◆ **Given records**:
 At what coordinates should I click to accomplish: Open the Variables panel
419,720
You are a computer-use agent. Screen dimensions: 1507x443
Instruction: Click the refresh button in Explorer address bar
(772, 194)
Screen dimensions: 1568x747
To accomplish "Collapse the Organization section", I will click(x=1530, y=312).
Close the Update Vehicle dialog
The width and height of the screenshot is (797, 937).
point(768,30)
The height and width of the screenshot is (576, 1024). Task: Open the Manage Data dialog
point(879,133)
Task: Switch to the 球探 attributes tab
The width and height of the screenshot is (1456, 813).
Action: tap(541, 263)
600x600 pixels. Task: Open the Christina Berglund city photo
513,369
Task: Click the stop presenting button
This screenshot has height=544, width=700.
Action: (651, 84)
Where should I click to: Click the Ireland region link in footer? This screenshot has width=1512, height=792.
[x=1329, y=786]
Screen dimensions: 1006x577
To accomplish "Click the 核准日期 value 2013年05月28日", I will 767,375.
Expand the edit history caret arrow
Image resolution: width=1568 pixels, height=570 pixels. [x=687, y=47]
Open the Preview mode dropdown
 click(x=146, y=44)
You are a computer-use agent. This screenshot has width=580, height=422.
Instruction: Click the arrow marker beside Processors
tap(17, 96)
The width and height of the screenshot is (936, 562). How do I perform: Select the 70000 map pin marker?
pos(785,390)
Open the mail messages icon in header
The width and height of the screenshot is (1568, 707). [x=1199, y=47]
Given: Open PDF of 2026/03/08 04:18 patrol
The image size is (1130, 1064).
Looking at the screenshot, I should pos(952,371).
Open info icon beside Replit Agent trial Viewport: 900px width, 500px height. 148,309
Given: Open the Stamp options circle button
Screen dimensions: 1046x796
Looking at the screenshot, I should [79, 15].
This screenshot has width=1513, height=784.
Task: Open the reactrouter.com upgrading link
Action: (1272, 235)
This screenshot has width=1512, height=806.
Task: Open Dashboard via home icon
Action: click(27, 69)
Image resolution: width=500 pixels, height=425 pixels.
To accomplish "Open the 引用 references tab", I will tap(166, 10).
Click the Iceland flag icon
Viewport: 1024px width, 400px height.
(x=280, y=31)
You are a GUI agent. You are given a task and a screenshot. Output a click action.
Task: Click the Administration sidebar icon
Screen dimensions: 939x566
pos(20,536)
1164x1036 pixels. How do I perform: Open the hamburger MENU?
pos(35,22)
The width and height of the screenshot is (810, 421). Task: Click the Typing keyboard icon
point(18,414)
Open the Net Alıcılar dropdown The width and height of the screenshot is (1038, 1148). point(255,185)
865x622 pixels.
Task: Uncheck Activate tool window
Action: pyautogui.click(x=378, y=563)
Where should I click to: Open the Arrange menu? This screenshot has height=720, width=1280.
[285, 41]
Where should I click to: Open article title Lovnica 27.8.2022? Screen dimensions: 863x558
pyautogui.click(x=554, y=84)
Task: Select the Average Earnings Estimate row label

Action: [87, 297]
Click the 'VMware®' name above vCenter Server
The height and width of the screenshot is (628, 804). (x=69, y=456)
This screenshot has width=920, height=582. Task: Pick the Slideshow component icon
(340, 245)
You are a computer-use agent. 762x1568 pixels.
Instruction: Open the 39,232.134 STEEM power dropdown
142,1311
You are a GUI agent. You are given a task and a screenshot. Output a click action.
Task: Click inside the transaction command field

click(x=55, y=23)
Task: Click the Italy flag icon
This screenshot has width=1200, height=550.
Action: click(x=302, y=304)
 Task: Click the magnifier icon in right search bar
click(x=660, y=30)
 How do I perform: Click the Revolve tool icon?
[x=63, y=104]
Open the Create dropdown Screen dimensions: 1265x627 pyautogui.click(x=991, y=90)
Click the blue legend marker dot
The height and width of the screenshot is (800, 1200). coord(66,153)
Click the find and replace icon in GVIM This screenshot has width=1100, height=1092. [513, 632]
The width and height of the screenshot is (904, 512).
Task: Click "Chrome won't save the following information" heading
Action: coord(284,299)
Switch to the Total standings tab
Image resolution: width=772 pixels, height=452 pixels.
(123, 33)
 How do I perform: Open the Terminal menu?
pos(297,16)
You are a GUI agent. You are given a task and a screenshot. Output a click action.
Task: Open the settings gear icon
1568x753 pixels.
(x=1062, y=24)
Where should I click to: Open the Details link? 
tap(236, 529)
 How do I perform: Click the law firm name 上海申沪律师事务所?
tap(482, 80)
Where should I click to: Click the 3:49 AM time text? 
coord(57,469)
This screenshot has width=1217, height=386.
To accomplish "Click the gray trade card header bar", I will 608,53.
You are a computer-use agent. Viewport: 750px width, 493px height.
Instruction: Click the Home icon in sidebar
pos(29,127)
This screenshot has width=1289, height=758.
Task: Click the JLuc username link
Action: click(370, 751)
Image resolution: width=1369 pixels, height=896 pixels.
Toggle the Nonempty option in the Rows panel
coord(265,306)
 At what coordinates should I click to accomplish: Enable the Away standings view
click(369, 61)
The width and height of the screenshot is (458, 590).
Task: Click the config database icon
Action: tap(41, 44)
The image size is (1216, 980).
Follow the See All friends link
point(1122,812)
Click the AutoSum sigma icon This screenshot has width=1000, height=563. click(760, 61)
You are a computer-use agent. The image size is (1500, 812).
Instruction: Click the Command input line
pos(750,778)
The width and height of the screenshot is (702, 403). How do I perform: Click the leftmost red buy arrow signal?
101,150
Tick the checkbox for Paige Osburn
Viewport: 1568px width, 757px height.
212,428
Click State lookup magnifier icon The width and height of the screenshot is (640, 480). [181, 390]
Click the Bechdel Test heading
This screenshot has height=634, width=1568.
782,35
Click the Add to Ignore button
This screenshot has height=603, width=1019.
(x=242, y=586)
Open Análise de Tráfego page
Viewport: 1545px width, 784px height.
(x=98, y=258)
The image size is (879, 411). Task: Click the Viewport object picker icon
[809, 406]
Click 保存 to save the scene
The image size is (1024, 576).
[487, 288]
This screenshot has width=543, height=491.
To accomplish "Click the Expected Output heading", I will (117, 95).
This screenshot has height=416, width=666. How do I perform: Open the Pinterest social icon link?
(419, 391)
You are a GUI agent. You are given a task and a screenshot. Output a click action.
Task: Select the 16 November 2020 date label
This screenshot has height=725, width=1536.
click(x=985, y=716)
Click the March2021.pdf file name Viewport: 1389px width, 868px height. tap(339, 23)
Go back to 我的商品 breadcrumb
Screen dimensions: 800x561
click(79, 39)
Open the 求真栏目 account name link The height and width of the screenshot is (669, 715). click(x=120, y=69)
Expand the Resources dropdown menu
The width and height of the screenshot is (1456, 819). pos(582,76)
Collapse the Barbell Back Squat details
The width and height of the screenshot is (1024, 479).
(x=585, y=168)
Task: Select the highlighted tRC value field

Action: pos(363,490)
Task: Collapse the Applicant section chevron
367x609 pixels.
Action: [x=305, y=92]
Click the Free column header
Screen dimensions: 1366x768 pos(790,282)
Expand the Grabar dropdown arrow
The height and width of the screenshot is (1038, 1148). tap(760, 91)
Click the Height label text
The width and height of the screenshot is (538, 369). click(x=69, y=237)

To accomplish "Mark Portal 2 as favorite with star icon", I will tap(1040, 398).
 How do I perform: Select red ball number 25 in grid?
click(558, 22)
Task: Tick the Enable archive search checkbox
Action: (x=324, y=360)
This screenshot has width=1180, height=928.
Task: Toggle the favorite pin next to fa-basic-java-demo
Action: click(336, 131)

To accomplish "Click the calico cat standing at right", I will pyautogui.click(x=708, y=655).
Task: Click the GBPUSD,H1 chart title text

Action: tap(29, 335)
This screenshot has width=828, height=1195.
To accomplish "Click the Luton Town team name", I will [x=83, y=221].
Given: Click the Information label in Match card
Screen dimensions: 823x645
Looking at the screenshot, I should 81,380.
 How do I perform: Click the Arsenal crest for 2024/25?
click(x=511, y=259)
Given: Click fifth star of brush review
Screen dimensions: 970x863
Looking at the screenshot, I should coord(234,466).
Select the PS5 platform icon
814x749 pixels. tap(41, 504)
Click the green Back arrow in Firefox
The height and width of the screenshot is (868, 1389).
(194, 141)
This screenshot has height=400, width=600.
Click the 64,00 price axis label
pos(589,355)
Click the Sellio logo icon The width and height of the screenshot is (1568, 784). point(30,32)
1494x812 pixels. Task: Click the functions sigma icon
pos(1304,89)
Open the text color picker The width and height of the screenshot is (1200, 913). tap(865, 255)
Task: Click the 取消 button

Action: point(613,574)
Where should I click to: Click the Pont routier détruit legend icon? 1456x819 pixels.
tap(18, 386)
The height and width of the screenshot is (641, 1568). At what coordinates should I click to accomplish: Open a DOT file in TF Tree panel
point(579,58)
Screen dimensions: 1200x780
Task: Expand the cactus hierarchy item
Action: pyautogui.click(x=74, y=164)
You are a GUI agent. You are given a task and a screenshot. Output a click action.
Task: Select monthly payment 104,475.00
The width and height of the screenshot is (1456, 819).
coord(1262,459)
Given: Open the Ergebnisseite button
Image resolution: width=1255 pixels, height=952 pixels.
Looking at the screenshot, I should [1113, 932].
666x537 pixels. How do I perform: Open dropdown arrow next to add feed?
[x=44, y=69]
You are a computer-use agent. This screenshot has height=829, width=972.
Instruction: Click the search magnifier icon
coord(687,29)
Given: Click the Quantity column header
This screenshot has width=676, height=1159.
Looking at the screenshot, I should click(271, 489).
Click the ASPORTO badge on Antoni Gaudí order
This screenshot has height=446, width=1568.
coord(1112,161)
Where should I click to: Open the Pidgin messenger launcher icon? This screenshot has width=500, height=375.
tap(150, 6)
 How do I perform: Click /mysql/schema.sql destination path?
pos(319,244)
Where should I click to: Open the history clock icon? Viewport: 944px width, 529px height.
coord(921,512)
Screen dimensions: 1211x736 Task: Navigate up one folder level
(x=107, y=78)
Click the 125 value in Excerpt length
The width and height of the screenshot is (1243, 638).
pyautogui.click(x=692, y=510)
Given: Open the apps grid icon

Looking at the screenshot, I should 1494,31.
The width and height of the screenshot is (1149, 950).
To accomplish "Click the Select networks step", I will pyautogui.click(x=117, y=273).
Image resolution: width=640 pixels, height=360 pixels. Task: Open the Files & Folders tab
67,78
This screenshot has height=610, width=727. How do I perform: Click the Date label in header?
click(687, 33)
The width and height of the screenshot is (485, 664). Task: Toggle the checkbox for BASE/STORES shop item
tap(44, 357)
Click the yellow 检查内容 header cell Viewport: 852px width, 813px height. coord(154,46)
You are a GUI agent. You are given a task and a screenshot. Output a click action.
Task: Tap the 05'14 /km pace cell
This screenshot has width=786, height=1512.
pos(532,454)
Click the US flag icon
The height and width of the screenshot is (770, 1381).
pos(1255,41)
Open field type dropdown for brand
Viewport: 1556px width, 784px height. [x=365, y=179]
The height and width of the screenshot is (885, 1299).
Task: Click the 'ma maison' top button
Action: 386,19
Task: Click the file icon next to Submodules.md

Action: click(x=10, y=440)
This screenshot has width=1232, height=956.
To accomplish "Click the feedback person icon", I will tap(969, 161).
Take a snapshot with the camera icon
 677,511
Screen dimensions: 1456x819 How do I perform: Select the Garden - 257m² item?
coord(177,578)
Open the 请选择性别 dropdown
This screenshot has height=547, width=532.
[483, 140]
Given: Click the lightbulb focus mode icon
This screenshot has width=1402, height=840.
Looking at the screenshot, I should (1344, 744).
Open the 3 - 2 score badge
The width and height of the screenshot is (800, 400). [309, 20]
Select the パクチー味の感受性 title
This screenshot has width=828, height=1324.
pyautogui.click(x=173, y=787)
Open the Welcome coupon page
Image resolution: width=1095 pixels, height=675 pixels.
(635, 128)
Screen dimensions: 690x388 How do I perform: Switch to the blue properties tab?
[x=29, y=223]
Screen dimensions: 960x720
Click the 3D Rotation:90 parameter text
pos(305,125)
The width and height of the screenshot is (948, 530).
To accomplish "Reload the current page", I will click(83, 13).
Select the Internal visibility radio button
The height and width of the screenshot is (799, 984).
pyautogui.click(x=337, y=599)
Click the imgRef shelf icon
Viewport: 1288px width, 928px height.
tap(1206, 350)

◆ **Short task**: Give the entries as a numbered list, skipping blank lines, starting at the line that contains "The width and height of the screenshot is (948, 530)." and continuing through the end of the entries.

◆ **Exercise output**:
1. The width and height of the screenshot is (948, 530).
2. To accomplish "Reload the current page", I will click(83, 13).
3. Select the Internal visibility radio button
4. The height and width of the screenshot is (799, 984).
5. pyautogui.click(x=337, y=599)
6. Click the imgRef shelf icon
7. Viewport: 1288px width, 928px height.
8. tap(1206, 350)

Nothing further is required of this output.